Subject to the foregoing and the terms of the Plan, the terms of this Option
shall be binding upon the executors, administrators and heirs of the Optionee.
7. NO CONTINUATION OF ENGAGEMENT. Neither the Plan nor this Option
shall confer upon any Optionee any right to continue in the service of the
Company or limit, in any respect, the right of the Company to discontinue the
Optionee's engagement at any time, with or without cause and with or without
notice.
8. WITHHOLDING. The Company reserves the right to withhold, in
accordance with any applicable laws, from any consideration payable or property
transferable to Optionee any taxes required to be withheld by federal, state or
local law as a result of the grant or exercise of this Option or the sale or
other disposition of the Shares issued upon exercise of this Option. If the
amount of any consideration payable to the Optionee is insufficient to pay such
taxes or if no consideration is payable to the Optionee, upon the request of the
Company, the Optionee (or such other person entitled to exercise the Option
pursuant to Section 5 hereof) shall pay to the Company an amount sufficient for
the Company to satisfy any federal, state or local tax withholding requirements
it may incur, as a result of the grant or exercise of this Option or the sale or
other disposition of the Shares issued upon the exercise of this Option.
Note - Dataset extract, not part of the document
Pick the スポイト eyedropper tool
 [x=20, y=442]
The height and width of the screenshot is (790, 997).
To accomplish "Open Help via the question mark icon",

9. THE PLAN. This Option is subject to, and the Company and the
Optionee agree to be bound by, all of the terms and conditions of the Plan, as
amended from time to time. Pursuant to the Plan, the Board or the committee
appointed by the Board is authorized to adopt rules and regulations not
inconsistent with the Plan as it shall deem appropriate. A copy of the Plan in
its present form is available for inspection during business hours by the
Optionee or the persons entitled to exercise this Option at the Company's
principal office.
10. ENTIRE AGREEMENT. This Option Agreement, together with the Plan
and the other exhibits attached thereto or hereto, represents the entire
agreement between the parties.
11. GOVERNING LAW. This Option Agreement shall be construed in
accordance with the laws of the State of New York, without regard to the
application of the principles of conflicts of laws.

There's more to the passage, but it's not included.